En clair, ce changement s’appliquera même aux jeux qui ont été lancés ou développés sous des conditions différentes, ce qui remet en question la légalité et l’éthique de cette décision.
Unity se défend en affirmant que ses conditions d’utilisation lui permettent d’ajouter ou de modifier les frais à tout moment, et qu’elle fournit plus de trois mois de préavis avant que la redevance ne prenne effet. Ajoutant : « Le consentement n’est pas requis pour que des frais supplémentaires prennent effet, et la seule version de nos conditions est la version la plus récente ; vous ne pouvez tout simplement pas choisir de vous conformer à une version antérieure. De plus, nos conditions sont régies par la loi californienne, quel que soit le pays du client ».
Mais cette argumentation ne convainc pas tout le monde. Certains avocats spécialisés dans l’industrie du jeu vidéo ont souligné que les conditions d’utilisation de Unity comportent des clauses contradictoires et confuses qui pourraient laisser une marge de manœuvre pour des poursuites judiciaires.
Les contradictions d'Unity à travers le temps
D'une manière générale, les accords juridiques généraux signés par tous les développeurs Unity confortent dans une certaine mesure la position de l'entreprise. Au moins dès 2013, le CLUF (contrat de licence utilisateur final) d'Unity incluait une clause générale stipulant que la société « peut modifier ou résilier la durée de l'abonnement ou d'autres offres de licence logicielle à tout moment ».

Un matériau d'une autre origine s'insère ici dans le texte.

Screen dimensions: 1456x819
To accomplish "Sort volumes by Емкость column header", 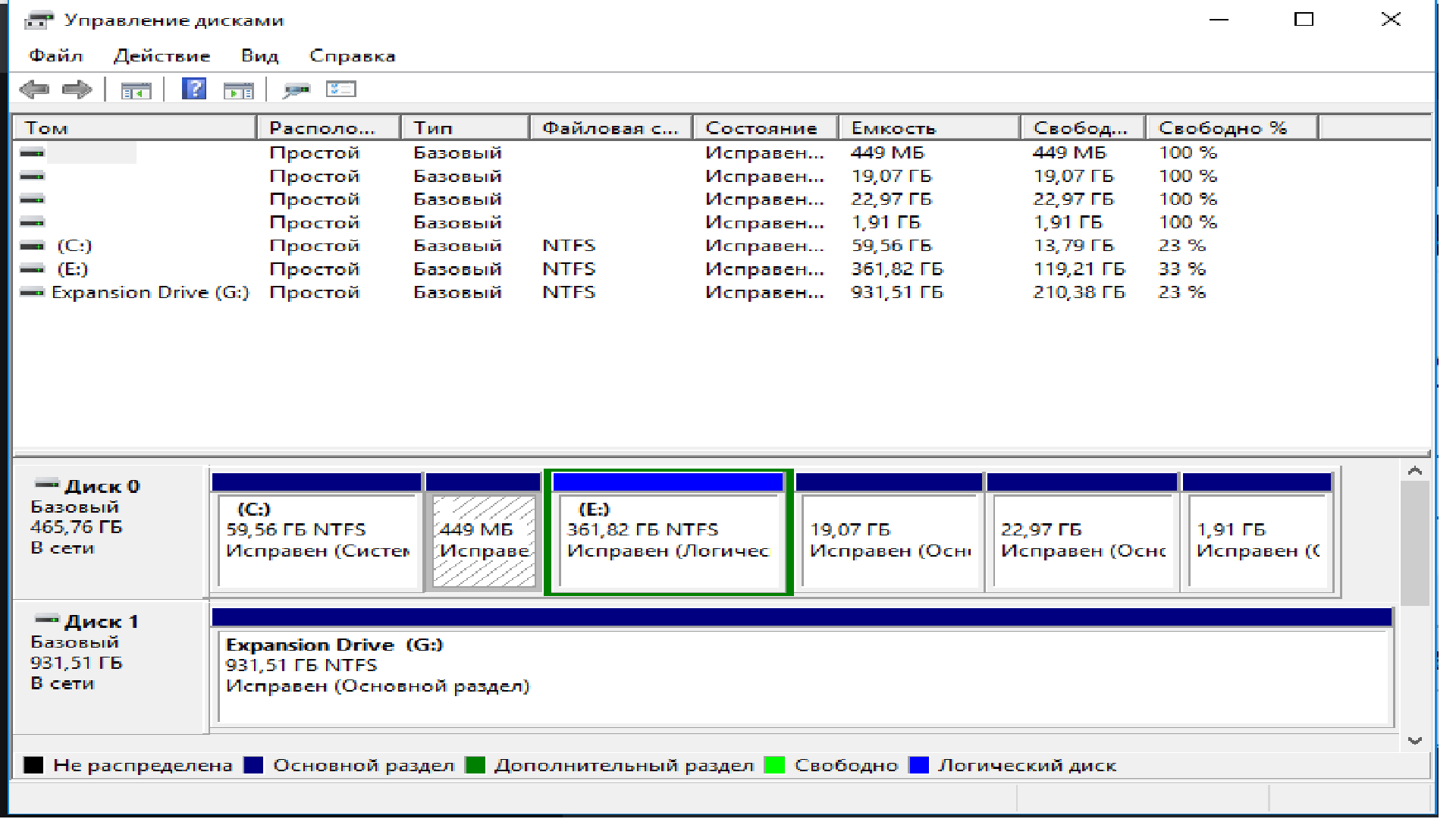I will [x=929, y=128].

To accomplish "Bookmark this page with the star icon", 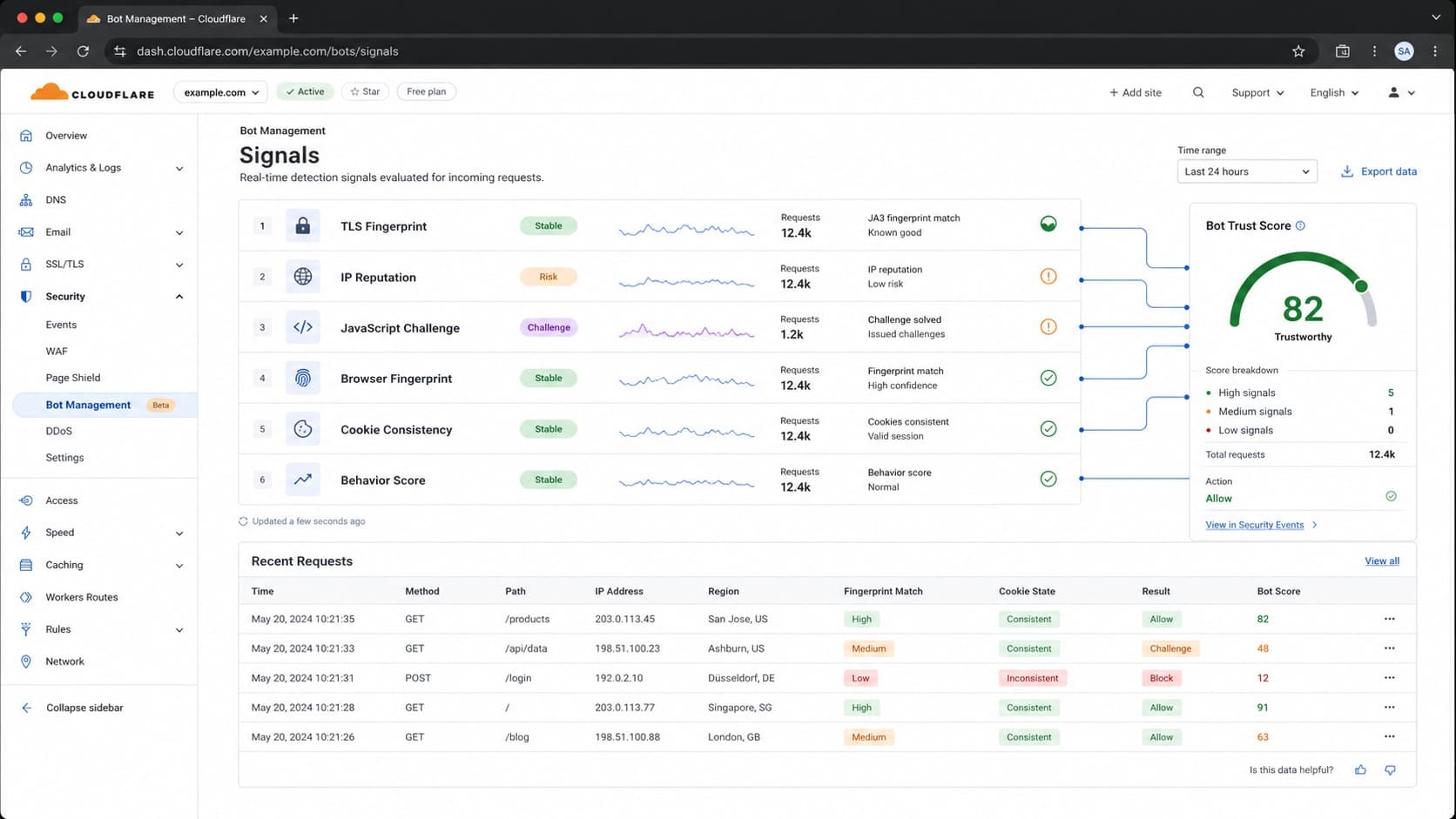I will point(1298,51).
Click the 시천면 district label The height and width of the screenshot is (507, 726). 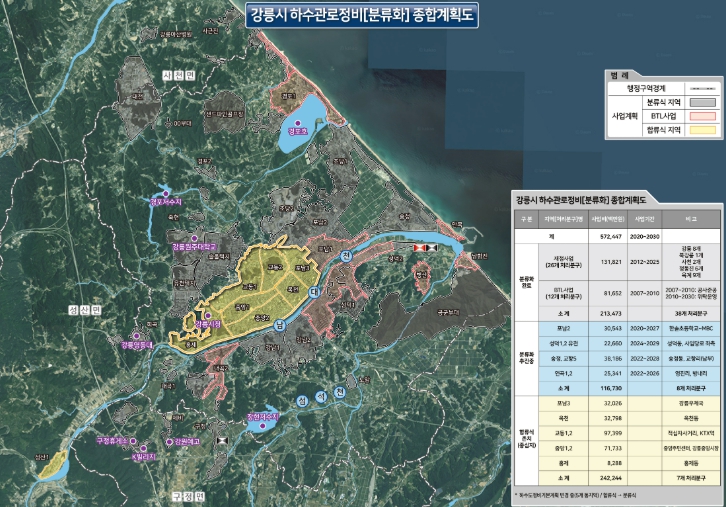[x=179, y=75]
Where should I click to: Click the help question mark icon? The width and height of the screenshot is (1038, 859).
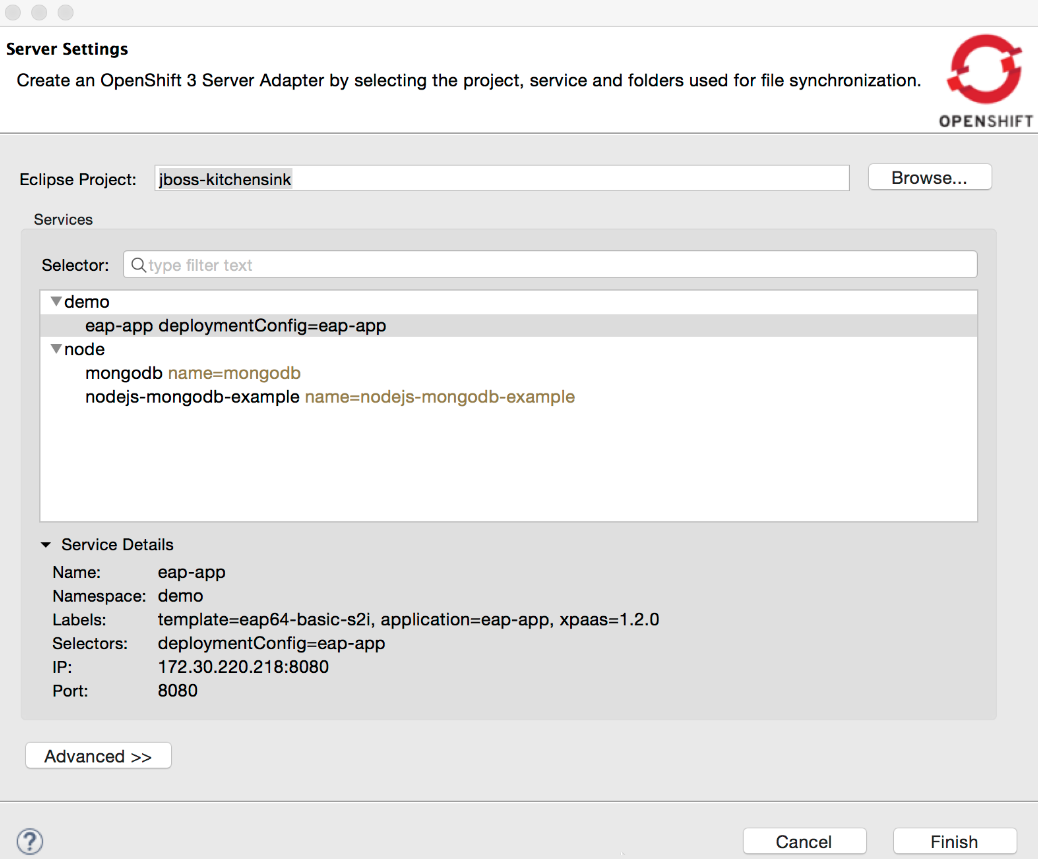click(30, 841)

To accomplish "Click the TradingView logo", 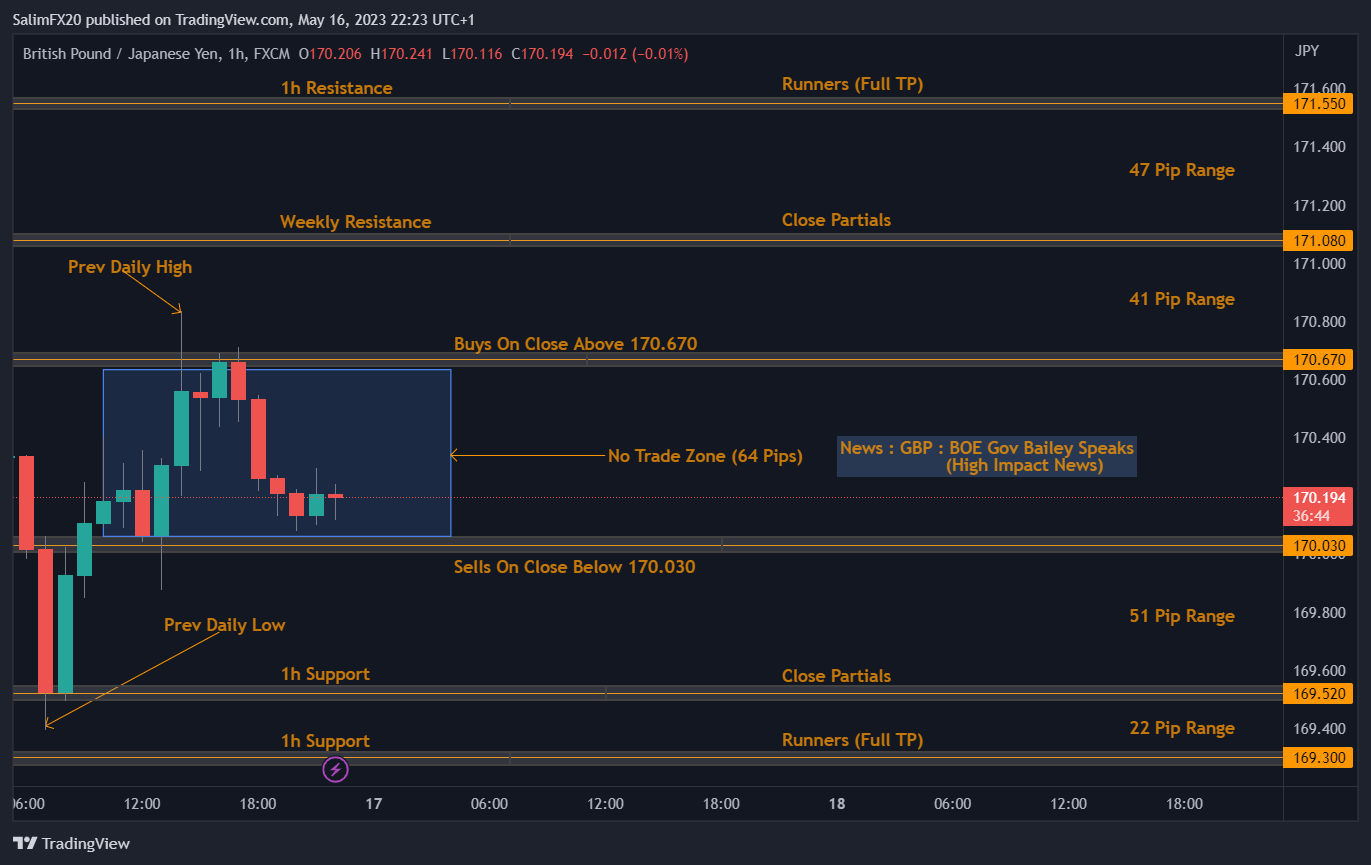I will click(x=71, y=843).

Mais ce langage simple « nous pouvons changer ce que nous voulons » est devenu un peu plus compliqué début 2019. À cette époque, Unity était pris dans une autre controverse sur un changement de conditions de service (ToS), celle-ci impliquant une nouvelle clause qui apparemment a interdit le populaire kit de développement multijoueur basé sur le cloud SpatialOS.
Alors que Unity a finalement réglé le problème avec Improbable, le créateur de SpatialOS, la communauté des développeurs craignait à juste titre que les futures modifications des ToS puissent avoir un impact sur leurs projets. Pour calmer le jeu, Unity a annoncé un nouvel « engagement à être une plateforme ouverte » qui comprenait une protection importante contre tout changement soudain de ToS. Comme l'a écrit la société dans le billet de blog d'annonce : « Lorsque vous obtenez une version d'Unity et ne mettez pas à niveau votre projet, nous pensons que vous devriez pouvoir vous en tenir à cette version du ToS ».
Sur une page GitHub créée par Unity pour suivre ce type de modifications des conditions de service, cette promesse a été traduite en jargon juridique (l'emphase a été mise pour pouvoir identifier directement les éléments qui nous intéressent) :
Unity peut mettre à jour les présentes Conditions supplémentaires du logiciel Unity à tout moment, pour quelque raison que ce soit et sans préavis (les « Conditions mises à jour ») et ces Conditions mises à jour s'appliqueront à la version la plus récente de l'année en cours du Logiciel Unity, à condition que, si les Conditions mises à jour ont un impact négatif sur vos droits, vous pouvez choisir de continuer à utiliser toutes les versions de l'année en cours du logiciel Unity (par exemple, 2018.x et 2018.y et toutes les versions prises en charge à long terme (LTS) pour cette version de l'année en cours) conformément aux conditions qui s'appliquaient juste avant les Conditions mises à jour (les « Conditions antérieures »)
À première vue, cette section semble suggérer qu'un jeu sorti avant l'entrée en vigueur des nouvelles conditions d'Unity pourrait rester fidèle à l'ancienne ToS sans frais d'installation qui existait au moment de la sortie du jeu. Le seul problème potentiel surviendrait si vous souhaitiez mettre à jour le projet vers une version ultérieure d'Unity ; dans ce cas, comme l'indiquent les conditions d'utilisation, « votre utilisation de toute nouvelle version du logiciel sera soumise aux conditions mises à jour applicables à cette version ».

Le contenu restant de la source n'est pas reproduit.